Abstract Glioblastoma (GBM) is an aggressive brain tumor with a dismal prognosis. Salvage neurosurgical resection is performed if possible and GBM patients are hereafter treated with Stupp’s regime as standard treatment in the primary setting. However, after relapse, treatment in the recurrent setting shows very limited effect. We are monitoring the immune system of patients participating in a phase II clinical trial, where patients with recurrent GBM receive Nivolumab and Bevacizumab, treatments blocking PD1 and VEGF, respectively. The clinical trial consists of two arms. Arm A includes patients where surgical removal of the tumor is possible, and arm B includes patients who are only able to receive medical treatment. Arm A has received Nivolumab 7 days prior to surgery. Single cells suspension was produced from the resected tumors and blood samples was collected from patients through the course of treatment, wherefrom PBMCs (peripheral blood mononuclear cells) were purified.
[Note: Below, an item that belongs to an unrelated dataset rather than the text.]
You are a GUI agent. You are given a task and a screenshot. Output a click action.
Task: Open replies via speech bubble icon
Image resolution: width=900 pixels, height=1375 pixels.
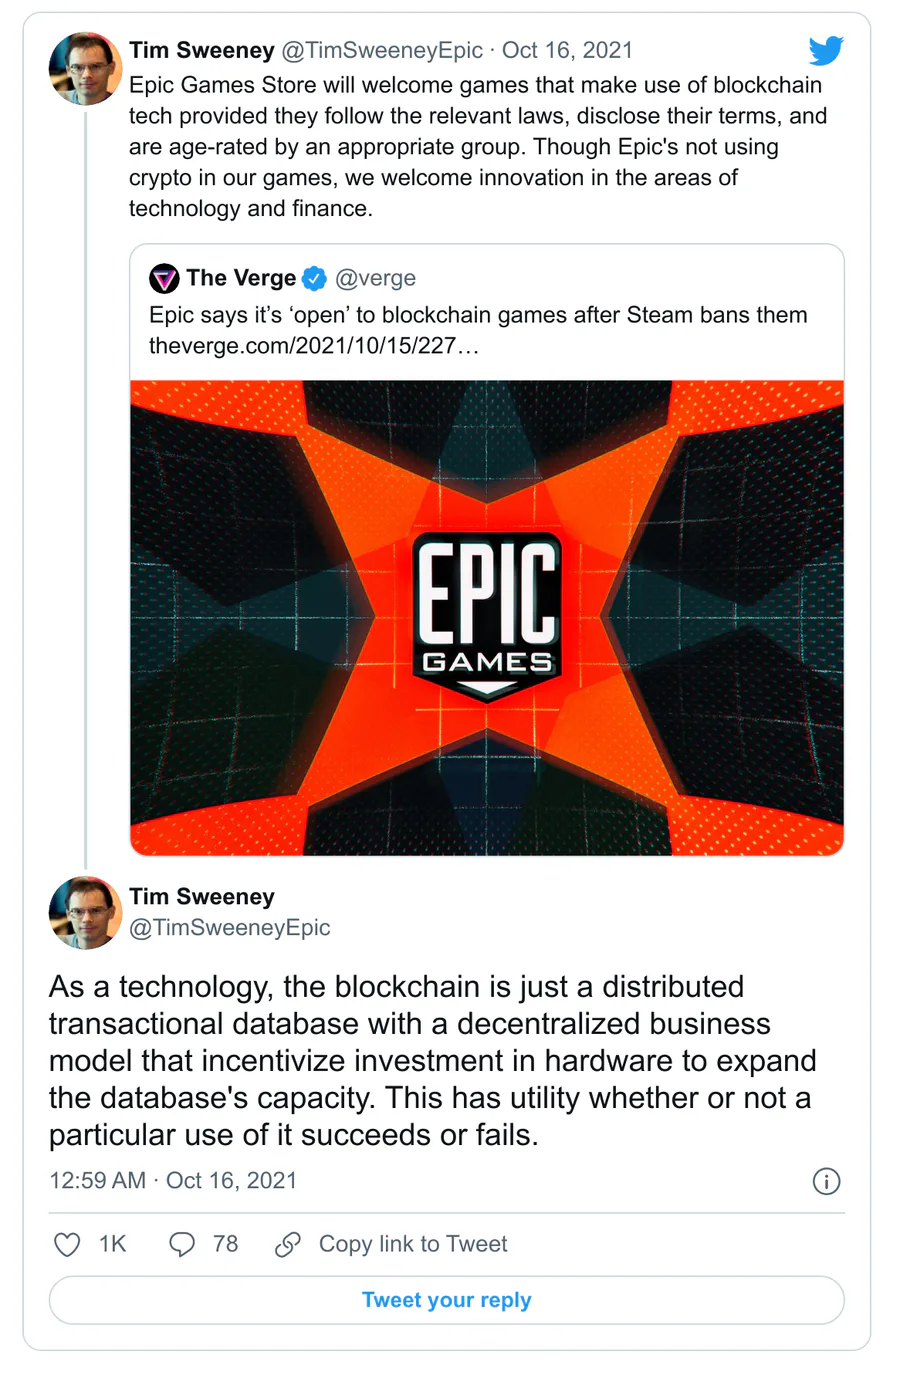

All samples were immunophenotyped using multi-color flow cytometry, to identify and follow the distribution of various immune cell types, and determine their expression of activating and inhibitory molecules over the course of treatment, in the periphery and in the tumor. An activated subset of T cells was characterized by CD103 (tissue residence), CD39 (antigen exposure) and CD69 (cytotoxicity). Such T cell populations were significantly enriched in the tumor. Importantly, we could demonstrate the presence of Nivolumab in the tumor, using an anti-IgG4 antibody to detect Nivolumab binding to T cells. We observed IgG4 positive T cell in the tumor digest, suggesting T cells binding Nivolumab are present in the tumor. Additional data analysis will be performed prior to the conference. With this we hope to gain further knowledge of the immune system’s role in tumor clearance in the brain and the impact of immunotherapy hereupon.